At a suppression hearing, the prosecution has the initial burden of going forward with evidence to demonstrate the legality of the police conduct in the first instance (see People v Berrios, 28 NY2d 361, 367 [1971]; People v Thomas, 291 AD2d 462, 463 [2002]). The prosecution in this case failed to present any evidence to establish that the defendant was lawfully stopped and detained before the complainant made her identification. In this regard, the original radio communication regarding a robbery in progress, assuming that it was heard by the plainclothes police officers, was insufficient by itself to provide the officers with a legal basis for stopping the defendant (see People v King, 274 AD2d 669 [2000]; People v Skinner, 220 AD2d 350 [1995]). Similarly, the vague and equivocal hearsay testimony of the arresting officer concerning a statement made by one of the plainclothes officers was inadequate to demonstrate that the defendant's presence at the scene was lawfully obtained. Accordingly, the prosecution failed to satisfy its burden of establishing the legality of the police conduct which led to the identification of the defendant, and the pretrial identification should have been suppressed (see People v Dodt, 61 NY2d 408 [1984]; People v Ridley, 307 AD2d 269 [2003]; People v King, supra; People v Skinner, supra).
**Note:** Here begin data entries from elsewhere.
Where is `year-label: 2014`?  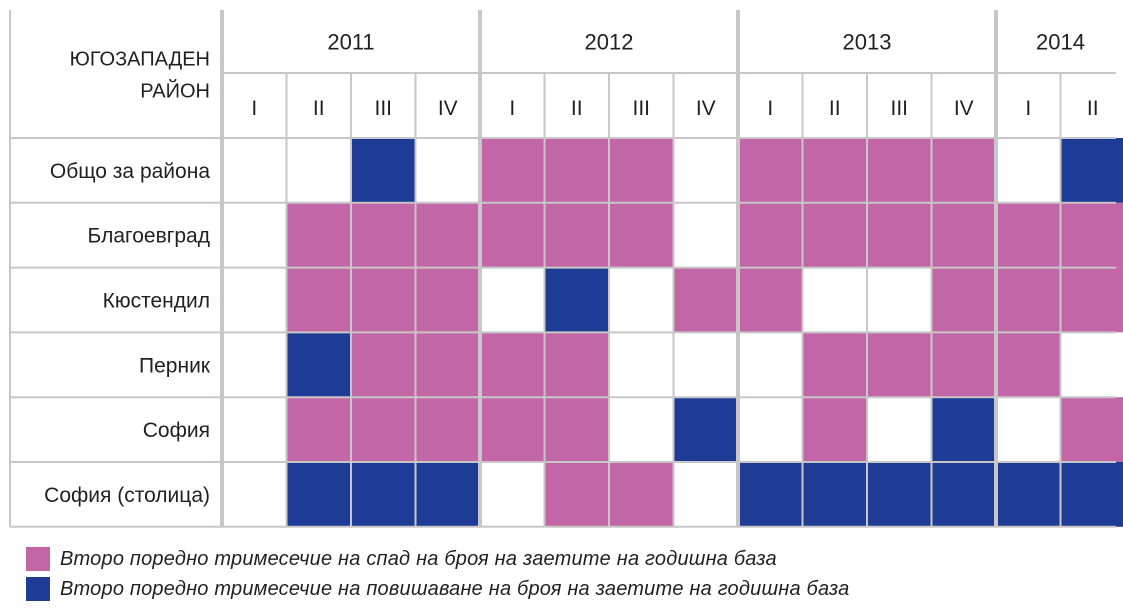 year-label: 2014 is located at coordinates (1060, 42). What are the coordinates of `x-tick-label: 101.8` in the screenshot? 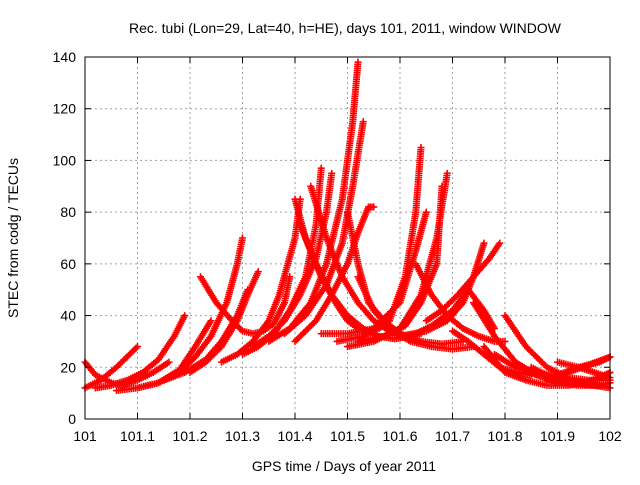 It's located at (504, 436).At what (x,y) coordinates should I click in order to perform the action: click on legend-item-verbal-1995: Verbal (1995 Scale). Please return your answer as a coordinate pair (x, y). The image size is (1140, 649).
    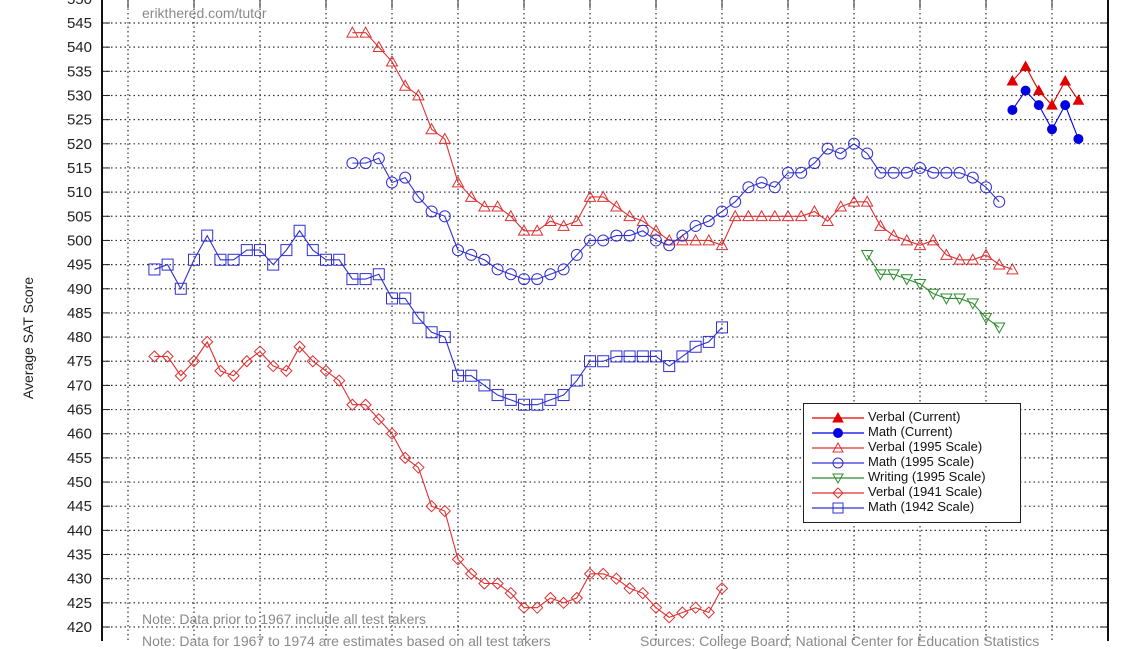
    Looking at the image, I should click on (912, 447).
As a consequence of the foregoing, the defendant's convictions of burglary in the second degree, burglary in the third degree, petit larceny, criminal trespass in the second degree, and criminal possession of stolen property in the fifth degree and the sentences imposed thereon must be vacated. The defendant is entitled to a new trial on those counts, to be preceded by a hearing to determine whether an independent source exists to support the complainant's in-court identification of the defendant (see People v Burts, 78 NY2d 20 [1991]; People v Dodt, supra; People v Jackson, 286 AD2d 688 [2001]; People v Kennedy, 282 AD2d 759 [2001]; People v Riddick, 269 AD2d 471 [2000]). [*3]However, the defendant's conviction of bail jumping in the second degree is affirmed, since the facts and evidence upon which that conviction is based are unaffected by the unlawful detention of the defendant on the date of the alleged burglary. Moreover, the sentence imposed with respect to that conviction was not excessive (see People v Suitte, 90 AD2d 80 [1982]).
In light of our determination, we need not consider the defendant's remaining contention. Schmidt, J.P., Krausman, Mastro and Lunn, JJ., concur.